--- EXERCISE DETAILS ---
Could you rewrite the lines below, replacing "ferry at sunset" with "ferry at dawn" and leaving everything else unchanged?

___ PROVIDED DATA ___

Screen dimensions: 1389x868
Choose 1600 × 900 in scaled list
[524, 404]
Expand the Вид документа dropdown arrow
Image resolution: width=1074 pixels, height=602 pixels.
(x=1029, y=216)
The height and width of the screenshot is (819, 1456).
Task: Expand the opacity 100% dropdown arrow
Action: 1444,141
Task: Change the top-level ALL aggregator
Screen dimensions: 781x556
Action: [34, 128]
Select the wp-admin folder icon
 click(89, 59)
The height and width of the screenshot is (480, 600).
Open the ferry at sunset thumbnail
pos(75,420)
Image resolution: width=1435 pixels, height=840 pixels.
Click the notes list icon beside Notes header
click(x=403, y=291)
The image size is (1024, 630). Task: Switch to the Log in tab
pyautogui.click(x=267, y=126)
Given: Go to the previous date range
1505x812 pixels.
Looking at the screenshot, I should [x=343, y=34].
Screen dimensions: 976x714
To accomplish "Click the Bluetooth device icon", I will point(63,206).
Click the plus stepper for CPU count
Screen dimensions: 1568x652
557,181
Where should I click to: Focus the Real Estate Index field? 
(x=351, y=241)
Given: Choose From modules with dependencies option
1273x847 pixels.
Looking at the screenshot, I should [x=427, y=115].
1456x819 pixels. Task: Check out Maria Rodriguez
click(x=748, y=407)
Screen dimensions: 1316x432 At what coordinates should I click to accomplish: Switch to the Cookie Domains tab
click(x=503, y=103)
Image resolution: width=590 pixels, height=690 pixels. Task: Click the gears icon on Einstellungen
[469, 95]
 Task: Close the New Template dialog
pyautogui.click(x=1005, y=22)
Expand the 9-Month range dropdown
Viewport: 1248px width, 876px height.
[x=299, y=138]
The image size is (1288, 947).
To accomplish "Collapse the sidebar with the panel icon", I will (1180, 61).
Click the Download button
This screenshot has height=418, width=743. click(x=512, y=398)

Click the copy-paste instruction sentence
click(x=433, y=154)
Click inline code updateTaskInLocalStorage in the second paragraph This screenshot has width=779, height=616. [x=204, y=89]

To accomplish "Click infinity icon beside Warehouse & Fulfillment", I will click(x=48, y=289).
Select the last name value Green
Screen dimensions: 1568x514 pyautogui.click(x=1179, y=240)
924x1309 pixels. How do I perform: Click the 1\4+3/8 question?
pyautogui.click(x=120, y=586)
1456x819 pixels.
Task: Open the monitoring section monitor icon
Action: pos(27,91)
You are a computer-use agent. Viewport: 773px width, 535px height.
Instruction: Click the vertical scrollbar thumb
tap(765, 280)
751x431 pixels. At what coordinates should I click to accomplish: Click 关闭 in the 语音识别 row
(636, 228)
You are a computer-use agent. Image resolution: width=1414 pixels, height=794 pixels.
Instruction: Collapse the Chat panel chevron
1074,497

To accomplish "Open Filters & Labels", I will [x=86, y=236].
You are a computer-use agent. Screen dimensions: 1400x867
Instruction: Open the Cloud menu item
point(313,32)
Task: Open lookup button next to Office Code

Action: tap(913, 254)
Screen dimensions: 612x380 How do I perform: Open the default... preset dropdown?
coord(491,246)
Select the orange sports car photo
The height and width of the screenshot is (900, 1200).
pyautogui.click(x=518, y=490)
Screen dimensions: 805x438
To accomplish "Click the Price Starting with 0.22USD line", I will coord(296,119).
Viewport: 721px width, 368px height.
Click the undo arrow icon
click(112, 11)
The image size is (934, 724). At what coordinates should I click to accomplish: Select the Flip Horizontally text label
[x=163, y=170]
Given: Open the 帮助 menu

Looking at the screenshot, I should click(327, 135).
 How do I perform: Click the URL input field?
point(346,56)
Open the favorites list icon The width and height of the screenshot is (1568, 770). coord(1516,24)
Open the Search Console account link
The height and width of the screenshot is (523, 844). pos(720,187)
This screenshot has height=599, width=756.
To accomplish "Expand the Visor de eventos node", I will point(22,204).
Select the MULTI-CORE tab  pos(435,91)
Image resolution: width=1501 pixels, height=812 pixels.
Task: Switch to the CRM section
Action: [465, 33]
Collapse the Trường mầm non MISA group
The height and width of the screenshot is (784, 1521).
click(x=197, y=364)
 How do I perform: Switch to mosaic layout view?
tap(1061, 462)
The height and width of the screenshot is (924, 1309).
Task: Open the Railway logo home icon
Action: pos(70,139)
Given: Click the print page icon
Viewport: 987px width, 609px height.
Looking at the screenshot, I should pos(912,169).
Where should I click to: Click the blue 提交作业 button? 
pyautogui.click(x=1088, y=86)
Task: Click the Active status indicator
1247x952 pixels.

___

--- OUTPUT BELOW ---
Screen dimensions: 1389x868
Choose 1600 × 900 in scaled list
[524, 404]
Expand the Вид документа dropdown arrow
Image resolution: width=1074 pixels, height=602 pixels.
(x=1029, y=216)
The height and width of the screenshot is (819, 1456).
Task: Expand the opacity 100% dropdown arrow
Action: 1444,141
Task: Change the top-level ALL aggregator
Screen dimensions: 781x556
Action: [34, 128]
Select the wp-admin folder icon
 click(89, 59)
The height and width of the screenshot is (480, 600).
Open the ferry at dawn thumbnail
pos(75,420)
Image resolution: width=1435 pixels, height=840 pixels.
Click the notes list icon beside Notes header
click(x=403, y=291)
The image size is (1024, 630). Task: Switch to the Log in tab
pyautogui.click(x=267, y=126)
Given: Go to the previous date range
1505x812 pixels.
Looking at the screenshot, I should [x=343, y=34].
Screen dimensions: 976x714
To accomplish "Click the Bluetooth device icon", I will point(63,206).
Click the plus stepper for CPU count
Screen dimensions: 1568x652
557,181
Where should I click to: Focus the Real Estate Index field? 
(x=351, y=241)
Given: Choose From modules with dependencies option
1273x847 pixels.
Looking at the screenshot, I should [x=427, y=115].
1456x819 pixels. Task: Check out Maria Rodriguez
click(x=748, y=407)
Screen dimensions: 1316x432 At what coordinates should I click to accomplish: Switch to the Cookie Domains tab
click(x=503, y=103)
Image resolution: width=590 pixels, height=690 pixels. Task: Click the gears icon on Einstellungen
[469, 95]
 Task: Close the New Template dialog
pyautogui.click(x=1005, y=22)
Expand the 9-Month range dropdown
Viewport: 1248px width, 876px height.
[x=299, y=138]
The image size is (1288, 947).
To accomplish "Collapse the sidebar with the panel icon", I will (1180, 61).
Click the Download button
This screenshot has height=418, width=743. click(x=512, y=398)

Click the copy-paste instruction sentence
click(x=433, y=154)
Click inline code updateTaskInLocalStorage in the second paragraph This screenshot has width=779, height=616. [x=204, y=89]

To accomplish "Click infinity icon beside Warehouse & Fulfillment", I will click(x=48, y=289).
Select the last name value Green
Screen dimensions: 1568x514 pyautogui.click(x=1179, y=240)
924x1309 pixels. How do I perform: Click the 1\4+3/8 question?
pyautogui.click(x=120, y=586)
1456x819 pixels.
Task: Open the monitoring section monitor icon
Action: pos(27,91)
You are a computer-use agent. Viewport: 773px width, 535px height.
Instruction: Click the vertical scrollbar thumb
tap(765, 280)
751x431 pixels. At what coordinates should I click to accomplish: Click 关闭 in the 语音识别 row
(636, 228)
You are a computer-use agent. Image resolution: width=1414 pixels, height=794 pixels.
Instruction: Collapse the Chat panel chevron
1074,497

To accomplish "Open Filters & Labels", I will [x=86, y=236].
You are a computer-use agent. Screen dimensions: 1400x867
Instruction: Open the Cloud menu item
point(313,32)
Task: Open lookup button next to Office Code

Action: tap(913, 254)
Screen dimensions: 612x380 How do I perform: Open the default... preset dropdown?
coord(491,246)
Select the orange sports car photo
The height and width of the screenshot is (900, 1200).
pyautogui.click(x=518, y=490)
Screen dimensions: 805x438
To accomplish "Click the Price Starting with 0.22USD line", I will coord(296,119).
Viewport: 721px width, 368px height.
Click the undo arrow icon
click(112, 11)
The image size is (934, 724). At what coordinates should I click to accomplish: Select the Flip Horizontally text label
[x=163, y=170]
Given: Open the 帮助 menu

Looking at the screenshot, I should click(327, 135).
 How do I perform: Click the URL input field?
point(346,56)
Open the favorites list icon The width and height of the screenshot is (1568, 770). coord(1516,24)
Open the Search Console account link
The height and width of the screenshot is (523, 844). pos(720,187)
This screenshot has height=599, width=756.
To accomplish "Expand the Visor de eventos node", I will point(22,204).
Select the MULTI-CORE tab  pos(435,91)
Image resolution: width=1501 pixels, height=812 pixels.
Task: Switch to the CRM section
Action: [465, 33]
Collapse the Trường mầm non MISA group
The height and width of the screenshot is (784, 1521).
click(x=197, y=364)
 How do I perform: Switch to mosaic layout view?
tap(1061, 462)
The height and width of the screenshot is (924, 1309).
Task: Open the Railway logo home icon
Action: pos(70,139)
Given: Click the print page icon
Viewport: 987px width, 609px height.
Looking at the screenshot, I should pos(912,169).
Where should I click to: Click the blue 提交作业 button? 
pyautogui.click(x=1088, y=86)
Task: Click the Active status indicator
1247x952 pixels.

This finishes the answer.